(Task item) Your job with the data below is to output exactly the lines from the one holding "Click the public computers warning bullet" down to the one holding "Click the magnifier icon beside", both included, and no others.
=== Section Start ===
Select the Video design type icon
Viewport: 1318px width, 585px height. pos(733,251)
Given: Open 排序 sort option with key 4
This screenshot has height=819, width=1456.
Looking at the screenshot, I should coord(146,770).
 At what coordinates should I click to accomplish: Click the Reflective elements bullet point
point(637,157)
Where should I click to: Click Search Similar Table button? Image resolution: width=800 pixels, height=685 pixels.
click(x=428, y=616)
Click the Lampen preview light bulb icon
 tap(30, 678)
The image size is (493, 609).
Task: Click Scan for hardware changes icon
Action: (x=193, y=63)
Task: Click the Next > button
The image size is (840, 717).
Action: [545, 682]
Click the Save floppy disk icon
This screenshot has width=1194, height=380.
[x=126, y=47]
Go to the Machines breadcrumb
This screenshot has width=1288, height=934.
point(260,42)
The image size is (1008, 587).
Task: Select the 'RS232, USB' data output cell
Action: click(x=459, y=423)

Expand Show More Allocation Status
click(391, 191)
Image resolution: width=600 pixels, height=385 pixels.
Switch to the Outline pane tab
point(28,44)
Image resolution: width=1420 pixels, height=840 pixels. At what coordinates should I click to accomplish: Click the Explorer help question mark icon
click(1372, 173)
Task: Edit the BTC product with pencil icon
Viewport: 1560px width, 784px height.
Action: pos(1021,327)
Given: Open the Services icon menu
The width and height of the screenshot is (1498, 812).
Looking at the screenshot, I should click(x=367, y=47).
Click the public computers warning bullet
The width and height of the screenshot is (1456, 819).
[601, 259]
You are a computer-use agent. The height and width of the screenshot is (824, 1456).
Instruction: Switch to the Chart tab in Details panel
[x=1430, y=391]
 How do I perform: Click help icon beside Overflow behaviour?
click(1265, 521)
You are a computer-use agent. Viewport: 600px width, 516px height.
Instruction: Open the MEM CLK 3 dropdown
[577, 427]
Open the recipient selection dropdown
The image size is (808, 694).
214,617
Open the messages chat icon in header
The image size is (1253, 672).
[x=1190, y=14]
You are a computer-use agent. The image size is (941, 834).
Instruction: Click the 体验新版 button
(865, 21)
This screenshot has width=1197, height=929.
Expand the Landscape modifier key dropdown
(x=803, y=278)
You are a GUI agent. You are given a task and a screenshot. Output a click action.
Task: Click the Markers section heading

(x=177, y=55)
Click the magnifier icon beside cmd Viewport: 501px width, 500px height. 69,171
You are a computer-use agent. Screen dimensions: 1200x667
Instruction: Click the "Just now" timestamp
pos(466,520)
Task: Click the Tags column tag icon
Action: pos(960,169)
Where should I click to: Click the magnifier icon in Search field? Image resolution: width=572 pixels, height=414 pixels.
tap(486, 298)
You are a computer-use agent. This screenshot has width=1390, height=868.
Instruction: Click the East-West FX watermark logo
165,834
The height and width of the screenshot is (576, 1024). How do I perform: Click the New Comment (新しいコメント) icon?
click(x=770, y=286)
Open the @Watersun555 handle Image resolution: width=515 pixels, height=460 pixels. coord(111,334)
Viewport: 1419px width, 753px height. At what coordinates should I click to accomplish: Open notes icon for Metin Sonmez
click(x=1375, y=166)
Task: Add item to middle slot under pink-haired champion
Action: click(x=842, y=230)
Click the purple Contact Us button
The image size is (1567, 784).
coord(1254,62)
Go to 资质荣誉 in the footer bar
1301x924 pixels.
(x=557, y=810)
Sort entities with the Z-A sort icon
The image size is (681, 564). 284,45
=== Section End ===
(Answer below)
Click the public computers warning bullet
The width and height of the screenshot is (1456, 819).
[601, 259]
You are a computer-use agent. The height and width of the screenshot is (824, 1456).
Instruction: Switch to the Chart tab in Details panel
[x=1430, y=391]
 How do I perform: Click help icon beside Overflow behaviour?
click(1265, 521)
You are a computer-use agent. Viewport: 600px width, 516px height.
Instruction: Open the MEM CLK 3 dropdown
[577, 427]
Open the recipient selection dropdown
The image size is (808, 694).
214,617
Open the messages chat icon in header
The image size is (1253, 672).
[x=1190, y=14]
You are a computer-use agent. The image size is (941, 834).
Instruction: Click the 体验新版 button
(865, 21)
This screenshot has width=1197, height=929.
Expand the Landscape modifier key dropdown
(x=803, y=278)
You are a GUI agent. You are given a task and a screenshot. Output a click action.
Task: Click the Markers section heading

(x=177, y=55)
Click the magnifier icon beside cmd Viewport: 501px width, 500px height. 69,171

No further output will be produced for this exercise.